The (I’m assuming) all-practical FX work, provided by Brian Spears, is phenomenal. Films that cost 10 (even 20) times as much as this rarely have FX that look this good. If there’s any digital work on display, I can’t find it. If you’ve been craving a prosthetic FX paradise, look no further!

Technical mastery can only get one so far, however. At the end of the day, you have to care about the characters and the film scores here as well. Graham Skipper continues to impress with each passing film, and I think this is his best role yet. A complete 180 from his lead in Almost Human, Zack Connors is an angry, desperate man who just happens to have superpowers. Skipper sells every minute of Zack’s fear and rage.

John

Lauren Ashley Carter is equally stellar as Rachel Meadows. Carter is another up-and-comer in the genre world who seems bent (whether intentionally or not) on becoming a full-blown genre icon. Jugface, Darling, Pod, The Woman … you name it, she’s great in it. Like Skipper, she has become mark of quality for a production. A name that instantly makes a film worthwhile the moment she becomes attached to it.

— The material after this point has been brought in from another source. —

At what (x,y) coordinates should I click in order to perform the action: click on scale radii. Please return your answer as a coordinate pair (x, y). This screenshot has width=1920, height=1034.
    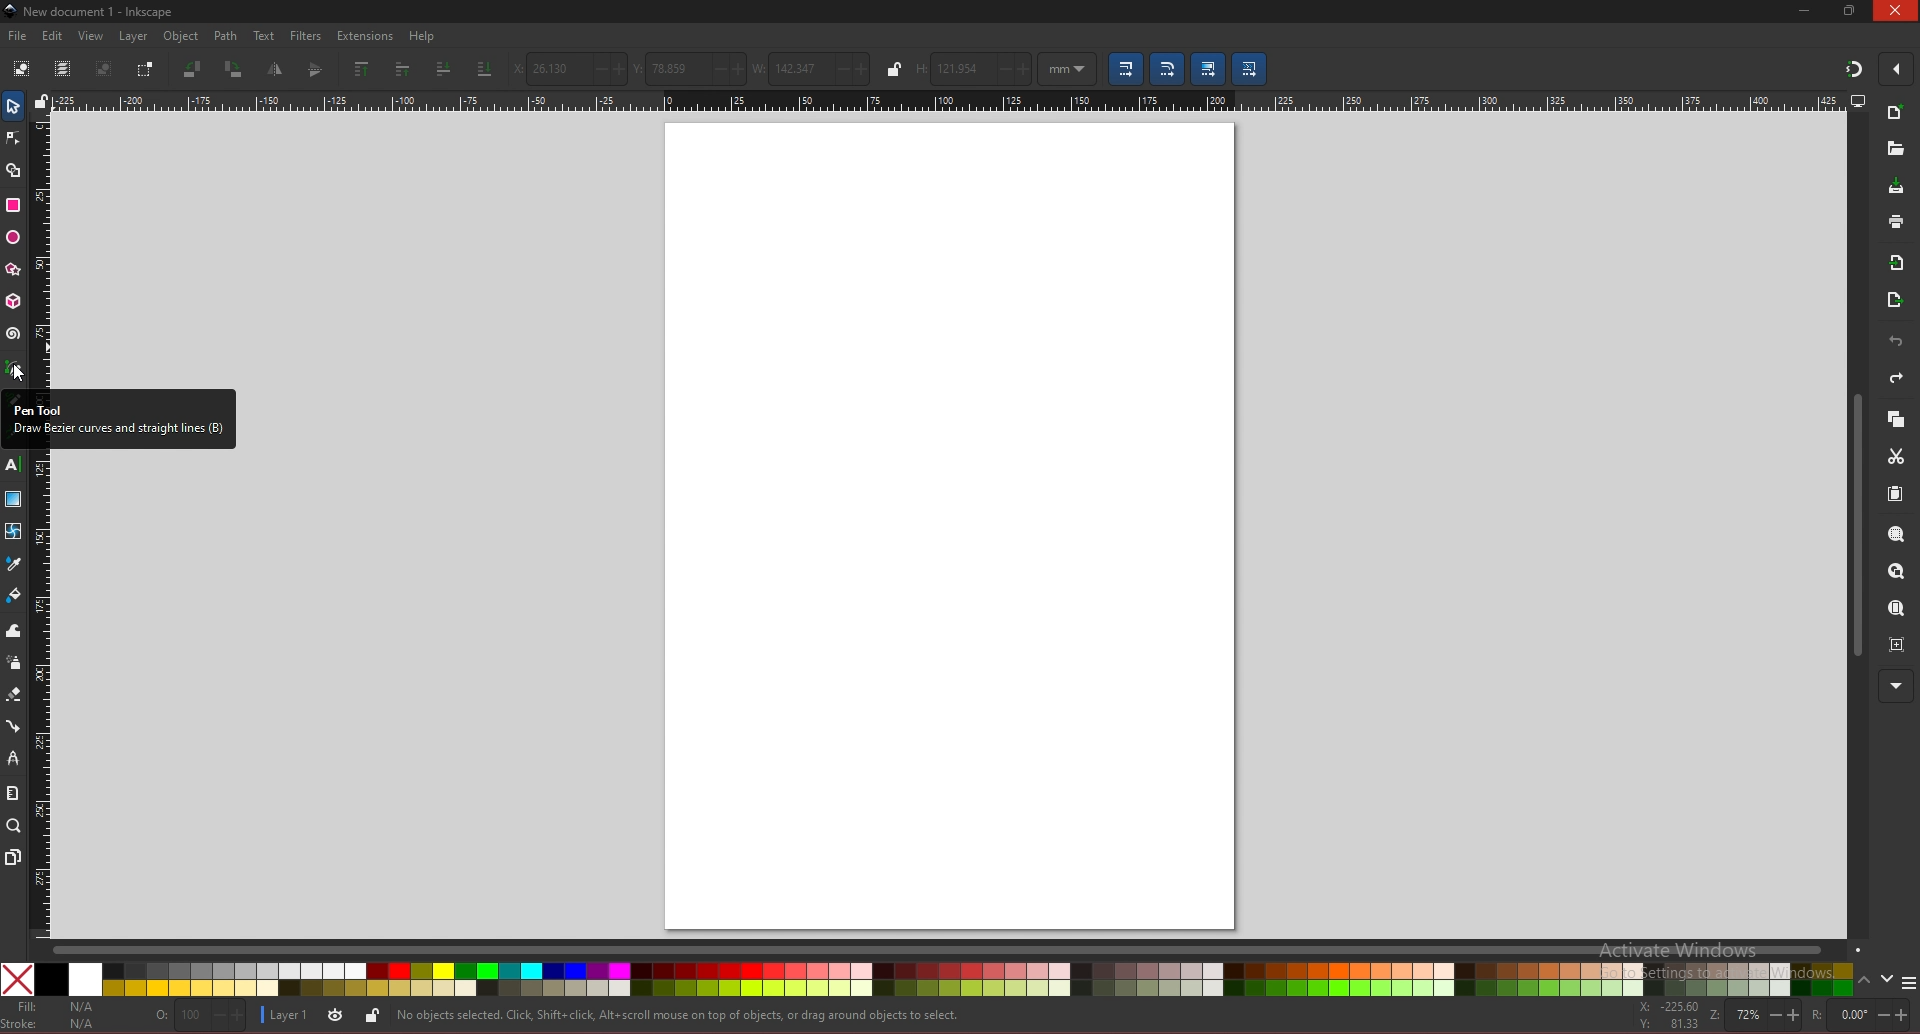
    Looking at the image, I should click on (1167, 69).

Larry Fessenden, Noah Segan, and the other supporting players are all good as well. The biggest revelation for me, however, was John Speredakos. There isn’t a single inch of scenery that Speredakos doesn’t masticate the hell out of as the villainous Dr. Slovak. It’s a performance so over-the-top in all the right ways that it has been wanting to backtrack and watch (or revisit) his earlier turns in the works of Ti West and the aforementioned Fessenden.

I sat down with The Mind’s Eye hoping that I would at least get something on par with my favorite Scanners sequels*. After 87 minutes of me excitedly fist-pumping and howling at the screen (things I almost never do at home), I ended up with what is probably my favorite telekinetic tale to date. I’m probably overselling the hell out of it, which I hate doing, but for this film, I just can’t help myself. I could go on and on. (The score’s fun too!)

The Mind’s Eye might not be for everyone, but I personally loved every pulse-pounding, vein-popping minute of it. Hands down, this is my favorite horror movie of the year so far. If it sounds like it might be up your alley, please give it a look this weekend. Whether you see it on the silver screen or your big screen TV at home, it’s well-worth any indie genre fan’s time. It probably won’t blow everyone’s mind, but it sure blew mine. Watch it! Right now!

Graham7* – Scanners III: The Takeover and Scanner Cop, if you’re curious. Is it too much to hope for a sequel where Graham Skipper exiles himself to Thailand, learns psychokinetic martial arts, and then returns to save the world? Or perhaps a Scanner Cop-esque prequel starring Larry Fessenden? I’d pay good money to see both.